Evadne: A Creature Unlike Any Other (Revised)

Mary Shelley’s The Last Man is a literary maze. The characters are complex and ever-changing, the plot is twisted, and the overarching idea of the work is an apocalyptic vision of the future and its societal members. Evadne is a character that experiences an individual apocalypse and expresses a different energy that is not found in any other character in this major work. She is described as a “Grecian statue” and “her attitude might have been selected as a model of grace (page 111)”. And as she sits with her pencil that guides her most intrinsic thoughts and expressions, she is an image of astounding beauty and sadness. Upon Raymond’s discovery of her sitting there with her method of translation, the visual arts, he is immediately entranced. So, this apocalyptic character causes a mini apocalypse for Raymond. He observes her as she works, approaches her in the room, and then discovers secrets that remain buried in the stunning mind and invested hand of Evadne. She is but broken, like the rest, a “Princess in disguise (page 112)”. And unlike before, the “pleasure of relieving her pain” is a new found joy and, at the same time, a pain that yearns to be muted (page 112).

So, what and who is this character of Evadne? “She seemed to have more to say, to which she was unable to give words,” so it is either up to Raymond or the reader to figure out and trace this mysterious creature (page 112). Later in the book she exposes more of herself, her power, and her weakness. “I expire!…I dared, I conquered them all, till now! I have sold myself to death (page 181).” Evadne exposes her realness and also her ethereal dominance and strength. She controls plague, war, and weapons; she controls fate and, at the same time, is a fated being herself.
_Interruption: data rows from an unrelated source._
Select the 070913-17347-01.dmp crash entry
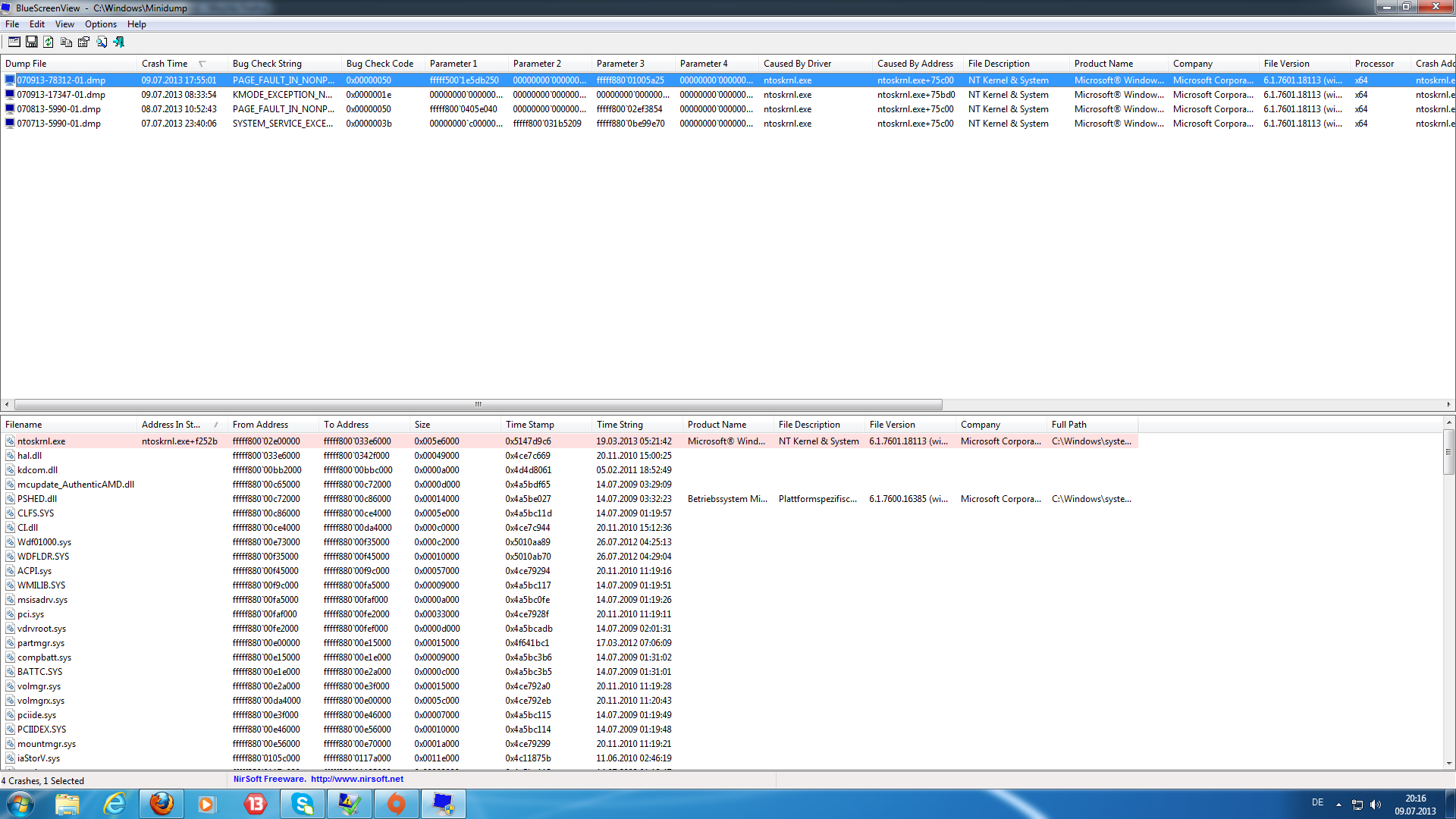(x=61, y=95)
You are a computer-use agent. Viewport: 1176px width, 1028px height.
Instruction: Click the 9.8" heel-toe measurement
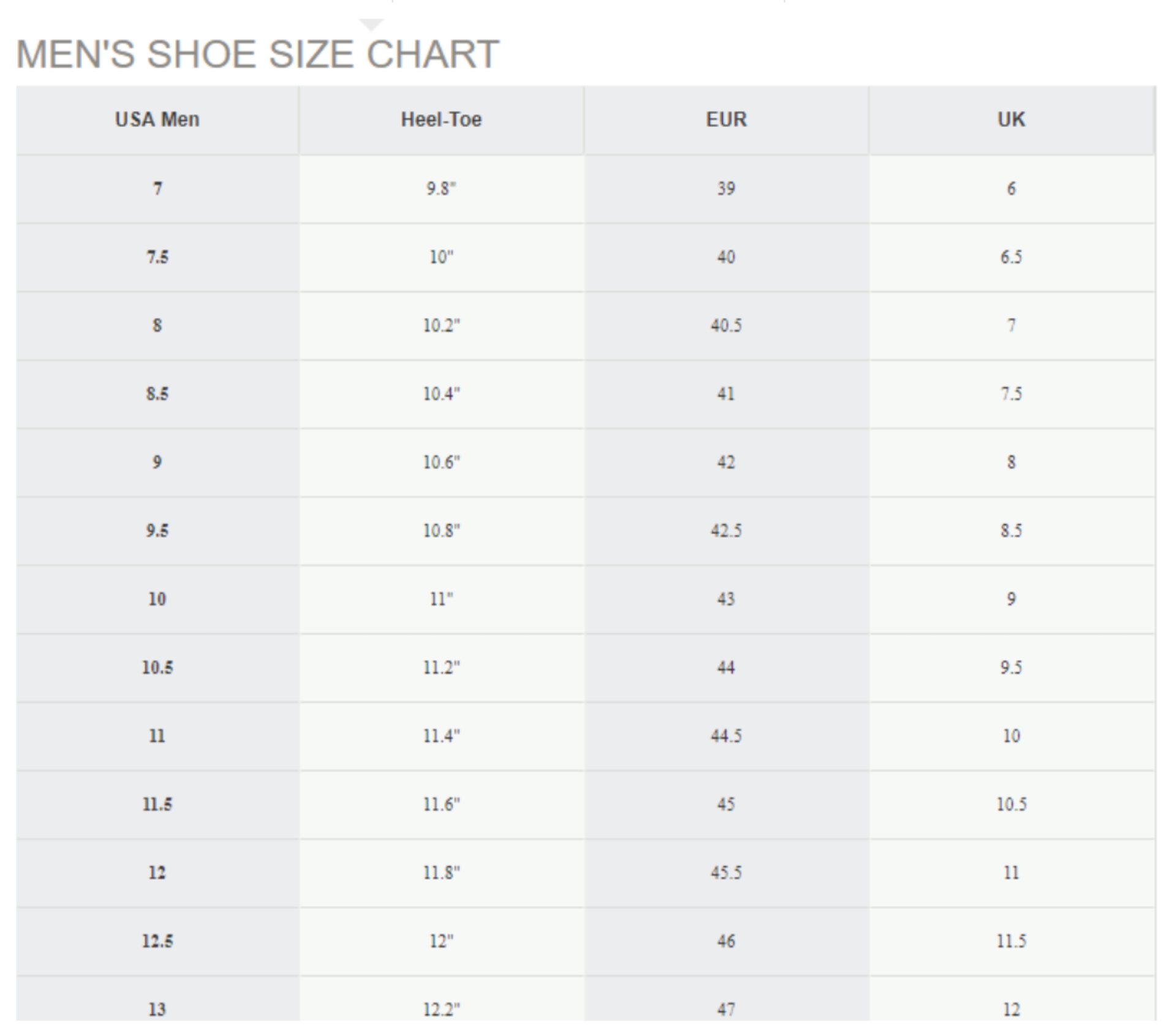click(441, 189)
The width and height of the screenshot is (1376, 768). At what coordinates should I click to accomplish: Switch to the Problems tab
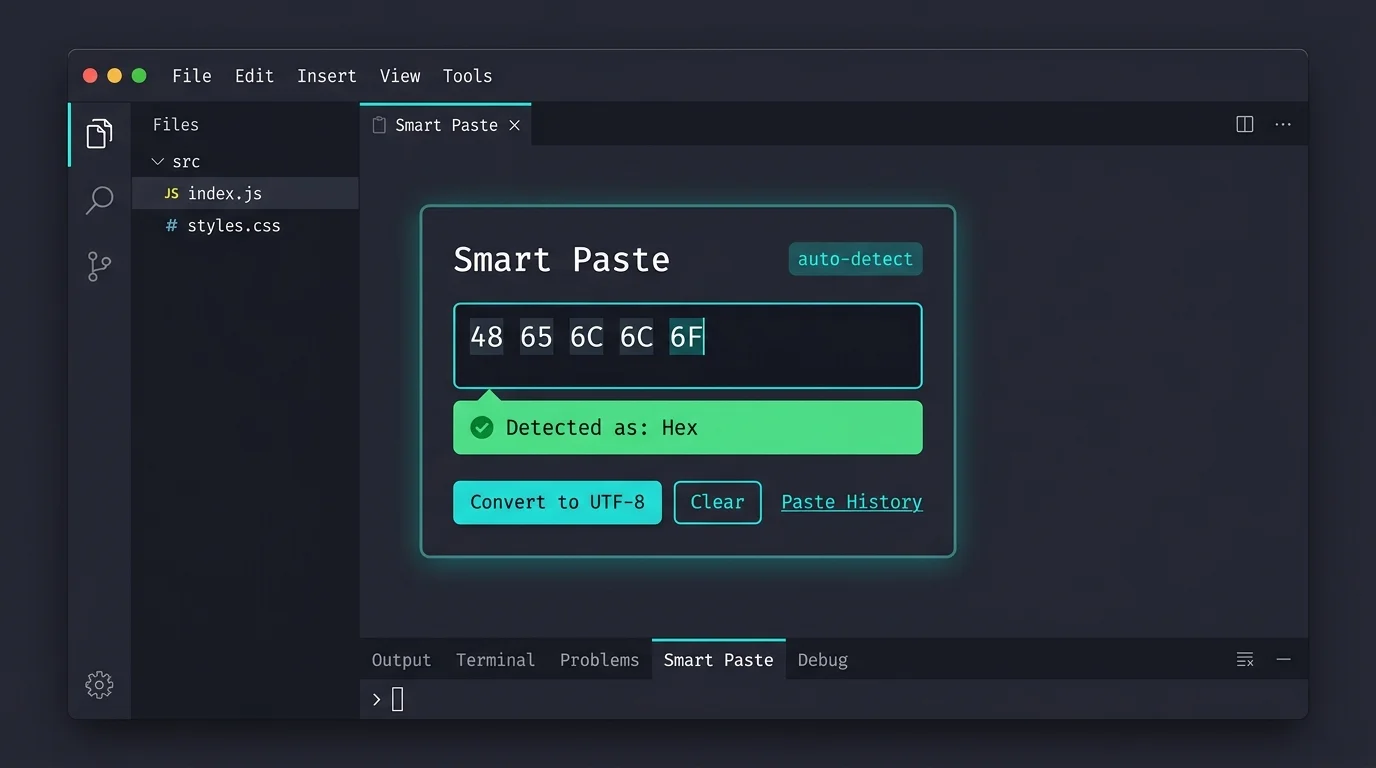(x=599, y=659)
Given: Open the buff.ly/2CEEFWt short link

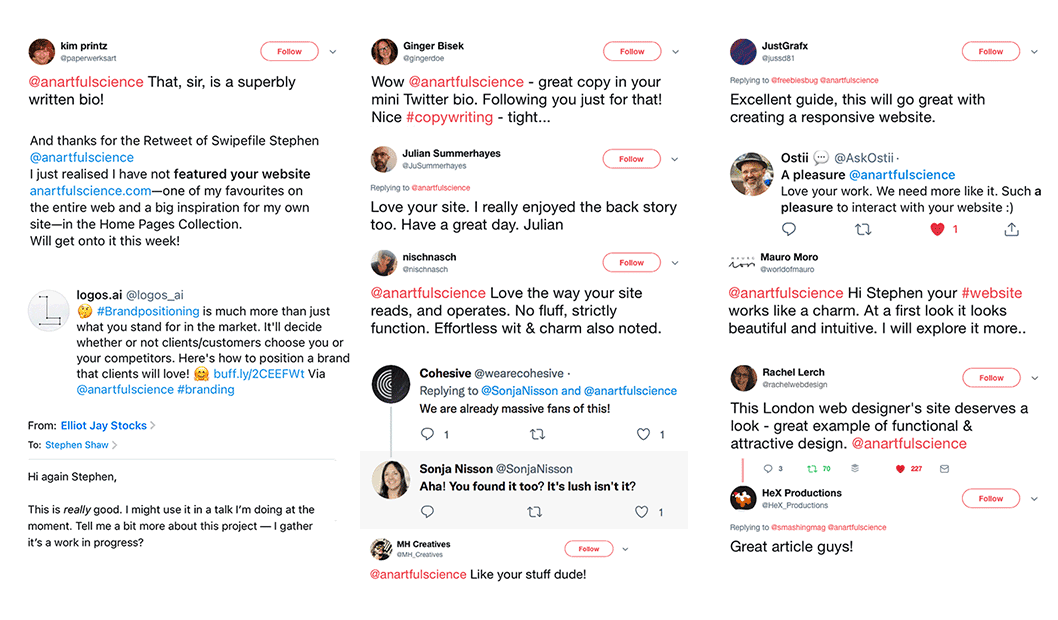Looking at the screenshot, I should point(258,374).
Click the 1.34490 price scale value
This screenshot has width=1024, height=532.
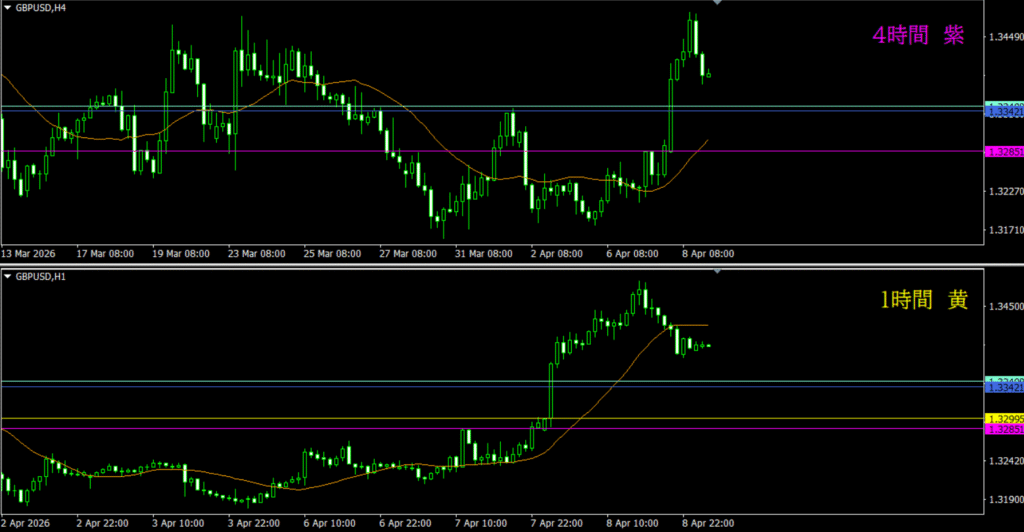pos(1004,38)
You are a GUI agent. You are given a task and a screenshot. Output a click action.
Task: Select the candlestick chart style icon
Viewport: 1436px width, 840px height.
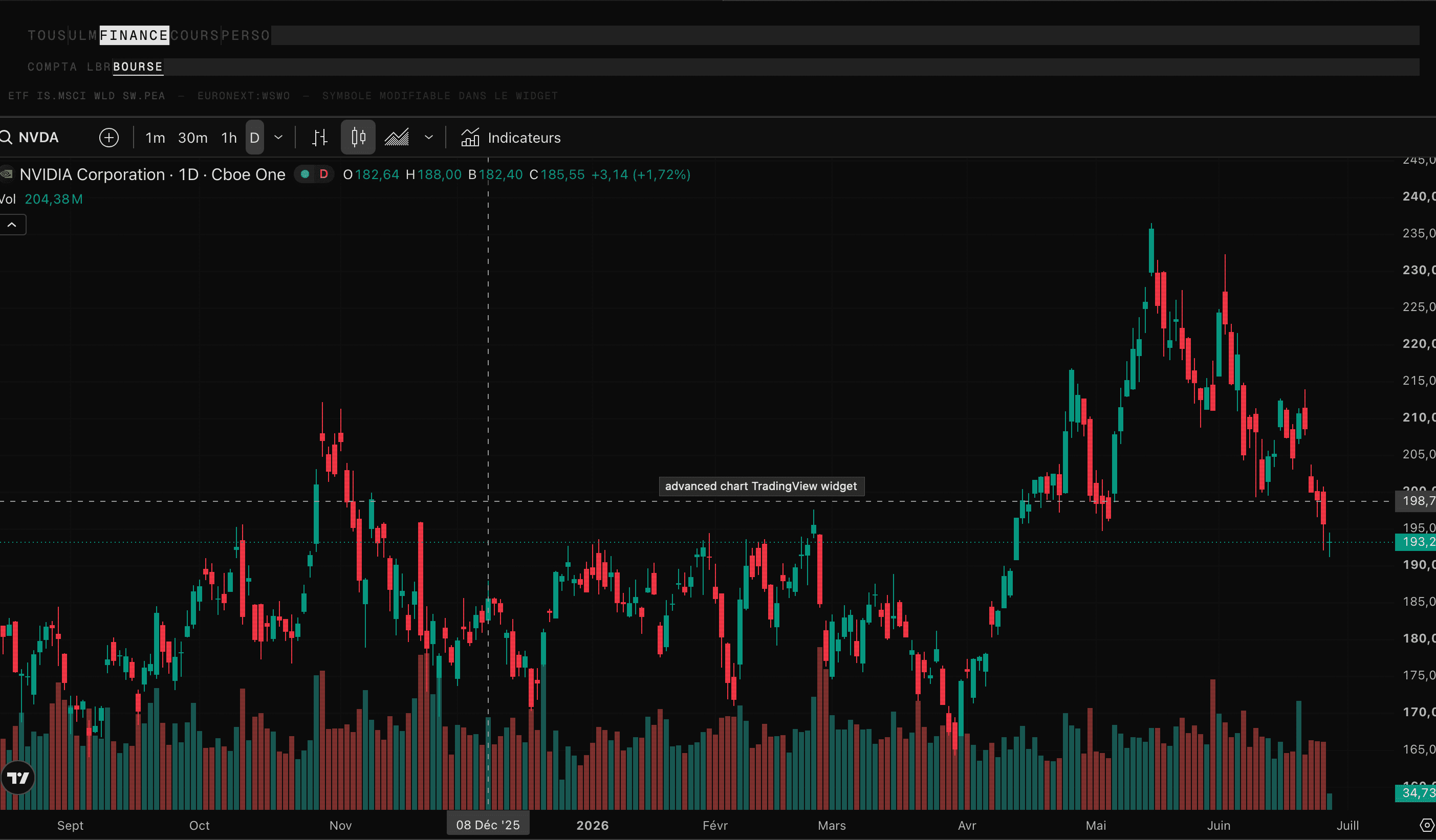(358, 137)
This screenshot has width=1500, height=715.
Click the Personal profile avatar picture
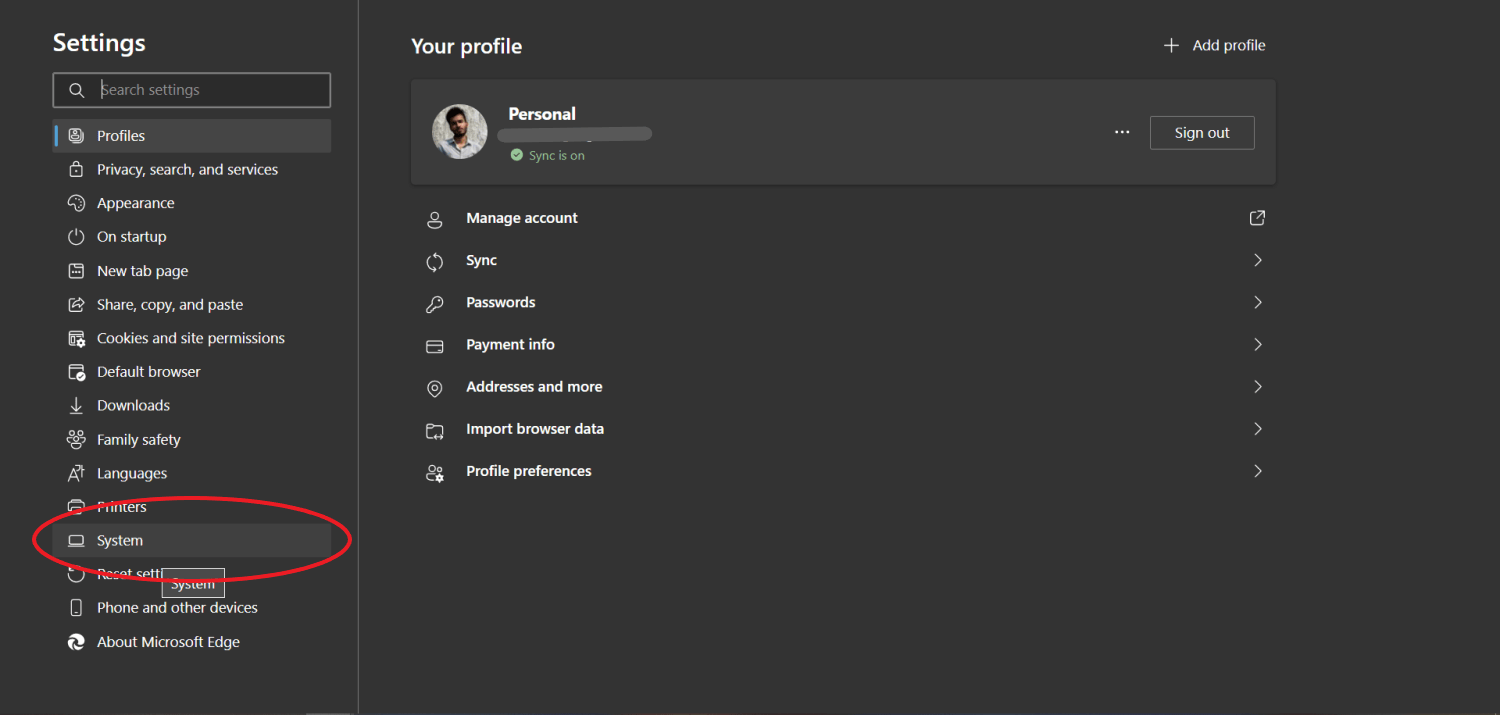coord(460,132)
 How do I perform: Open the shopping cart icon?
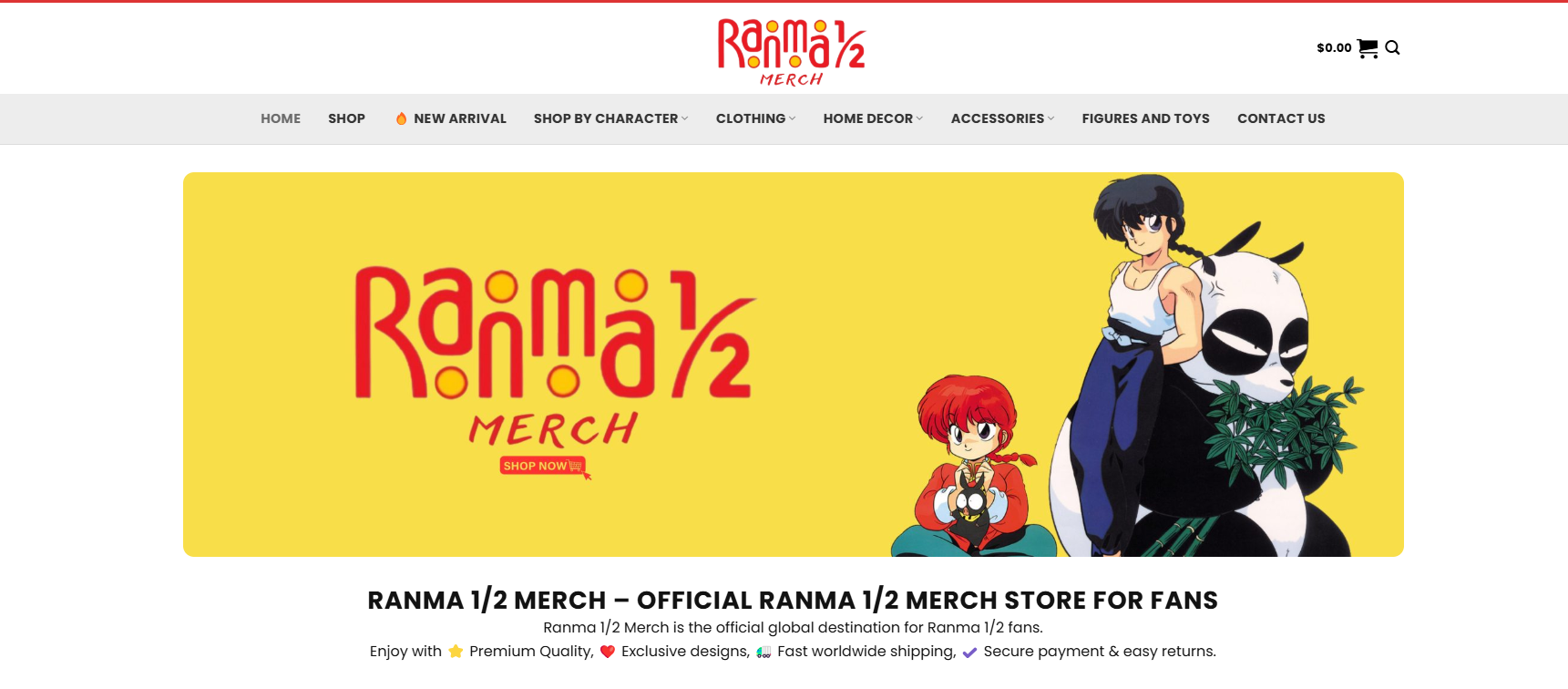click(x=1367, y=48)
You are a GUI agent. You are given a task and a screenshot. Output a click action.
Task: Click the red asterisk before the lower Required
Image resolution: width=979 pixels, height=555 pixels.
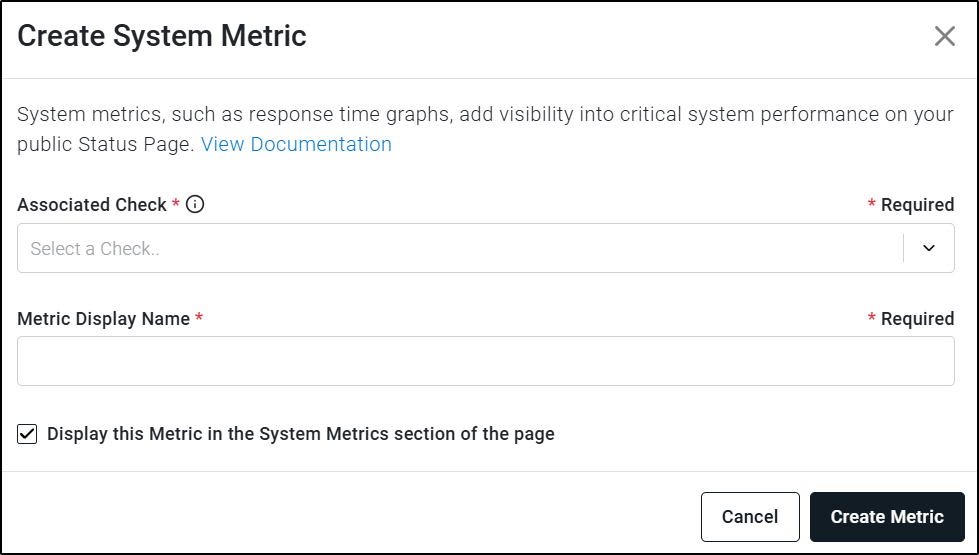(872, 317)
I think it is a stretch to relate her to any other figure in literature, for after all, not Coleridge, Blake, or Keats ever exposed such a human and yet untouchable character. She possesses attributes that are found in other characters, of course, but when looking at Evadne, it is difficult to form a relationship between her and another literary, female character of the time. In Percy Shelley’s Prometheus Unbound, Asia exists to inform and predict, to expose the truths and conditions of the time. This bride of Prometheus is enchanting; she “feels, [she] sees,” but she does not fully relate to the soul. When she speaks to Panthea, she even admits her lack of ability to understand and relate saying, “thou speakest, but thy words are as the air; I feel them not (Anthology pg. 1168).” Asia is a creature of power, just as Evadne is, but there is so much more to Evadne that makes any relationship to another figure in literature weak and less of a noticeable similarity.

Evadne, unlike any of the figures the class has looked at, is a woman of desire while being a humbled and poor servant. She is an artist while also a work of art. She is lost while also found at the root of her love for Raymond and her acceptance of life as it is. What is she? Who is she? She is, as Mary Shelley hid in her character, an image of apocalyptic change and a symbol of ability. Evadne is a desired, depressed, broken, beautiful, and ambitious creature. She is the “mighty torrent that overwhelmed his will (page 117)”. “Her mind is uncommon strength,” and she allows her most ethereal attributes to adapt human form. Evadne is some type of portal into everything at once, and at the same time, nothing at all. The princess and the pauper, the maiden and the lover, the utter joy and the complete depression. Evadne is unbound, a spirit of complex nature and a creature of unearthly and unknown delight and sorrow.


~ by katiearata on November 8, 2012.

One Response to “Evadne: A Creature Unlike Any Other (Revised)”

  1. I enjoy posts that express original ideas outside of the framework. Here you address that Evadne may have little in common with any of the female figures of Shelley or Keats. This is fine however i also noticed that you didn’t use any examples from your close reading of these passages. It is fine to be acquainted with “The Last Man” but for a revision I would suggest using at least one quote found in your close reading to prove why they have little in common. Because, those that believe there is something in common have the advantage because they cited The Fall of Hyperion and Moneta. For example, “She is but broken, like the rest, a “Princess in disguise (page 112)”. sounds to me like a Elgian marble sort of like Moneta. In contesting my idea citing in text evidence would be extremely helpful for your argument.